Reversal of hemorrhagic shock in rats by oxotremorine: the role of muscarinic and nicotinic receptors, and AV3V region

In an experimental model of hemorrhagic shock resulting in the death of almost all rats within 20-30 min, centrally active cholinomimetic drugs are reported to induce a prompt, sustained and dose-dependent improvement in blood pressure and survival rate claimed to be due to nicotinic, but not muscarinic actions. In the present study, cholinergic receptor agonist, oxotremorine (50 micrograms/kg, i.v.) increased mean arterial pressure (from 22 +/- 1 to 123 +/- 3 mm Hg) and 60 min-survival rate (from 0% to 92%) in rats bled to hypovolemic shock. Atropine (2 mg/kg, i.v.) pretreatment inhibited the pressor effect of oxotremorine significantly, but did not modify its effect on survival rate.
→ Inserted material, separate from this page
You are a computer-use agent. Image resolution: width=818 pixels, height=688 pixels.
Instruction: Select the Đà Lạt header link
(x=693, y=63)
On the other hand, pretreatment with mecamylamine (50 micrograms, i.c.v.) almost abolished the reduction in mortality rate, but inhibited the pressor effect of oxotremorine, partially. These results indicate that oxotremorine-induced pressor response and decrease in mortality in rats with severe hemorrhagic shock are primarily mediated via central muscarinic and nicotinic receptors, respectively. AV3V region was previously reported to be involved in pressor and natriuretic effects of i.c.v. carbachol in normotensive rats. In the present study, the electrolytic lesions of AV3V region significantly inhibited oxotremorine-induced increases in both blood pressure and survival rate in rats subjected to hemorrhagic shock. These findings indicate that AV3V region plays a major role in cholinergic cardiovascular control in hypotensive animals as well as normotensives.

Reversal of experimental hemorrhagic shock by dimethylphenylpiperazinium (DMPP)
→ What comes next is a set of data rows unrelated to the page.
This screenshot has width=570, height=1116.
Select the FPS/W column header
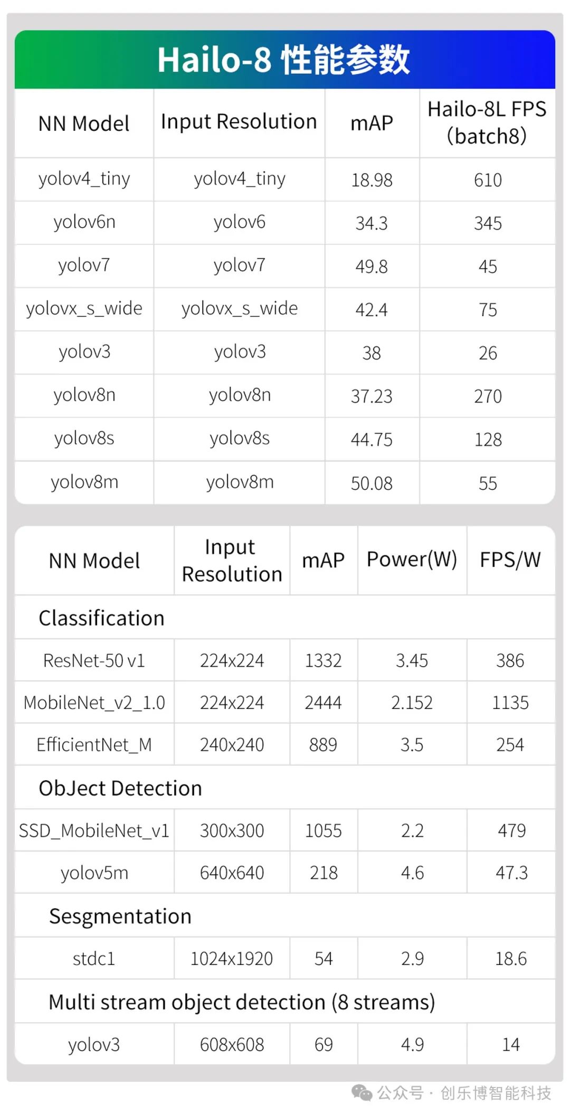pyautogui.click(x=510, y=560)
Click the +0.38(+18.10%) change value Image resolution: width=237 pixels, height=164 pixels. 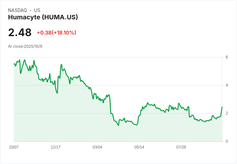point(56,33)

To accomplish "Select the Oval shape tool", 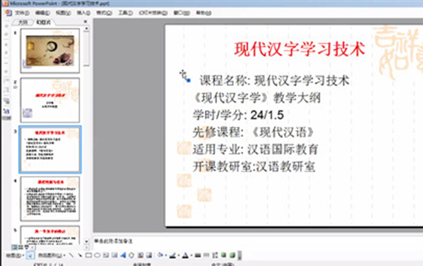I will tap(97, 255).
In a rat model of hemorrhagic shock which caused the death of all control rats within 30 min, i.v. injection of the ganglion-stimulating drug dimethylphenylpiperazinium (DMPP) caused a dose-dependent reversal of the shock condition--without the need for reinfusion of the shed blood--starting from the dose of 4 ng/kg i.v. Shock reversal was associated with the mobilization of residual blood and improvement in blood flow, particularly at the carotid level. These results could influence our thinking on pathophysiology and first-aid management of shock.

Influence of ACTH-(1-24) on metabolic acidosis and hypoxemia induced by massive hemorrhage in rats

In anesthetized rats, step-wise bleeding to a severe condition of hemorrhagic shock causes a decrease in arterial and venous pH and in venous PO2 and SO2 and an increase in arterial PO2 and in venous PCO2 and lactic acid. The intravenous bolus injection of ACTH-(1-24) (160 micrograms/kg)--which causes a rapid and sustained reversal of the shock condition--produces a gradual and almost complete recovery (within 60 min) of venous PO2, PCO2 and SO2; on the other hand, the normalization of blood pH and lactate is preceded by a further worsening during the first minutes after treatment. On the whole, these data are compatible with the ACTH-(1-24)-induced mobilization of the residual blood--which is pooled in poorly oxygenated tissues--and with the improved circulatory and respiratory functions.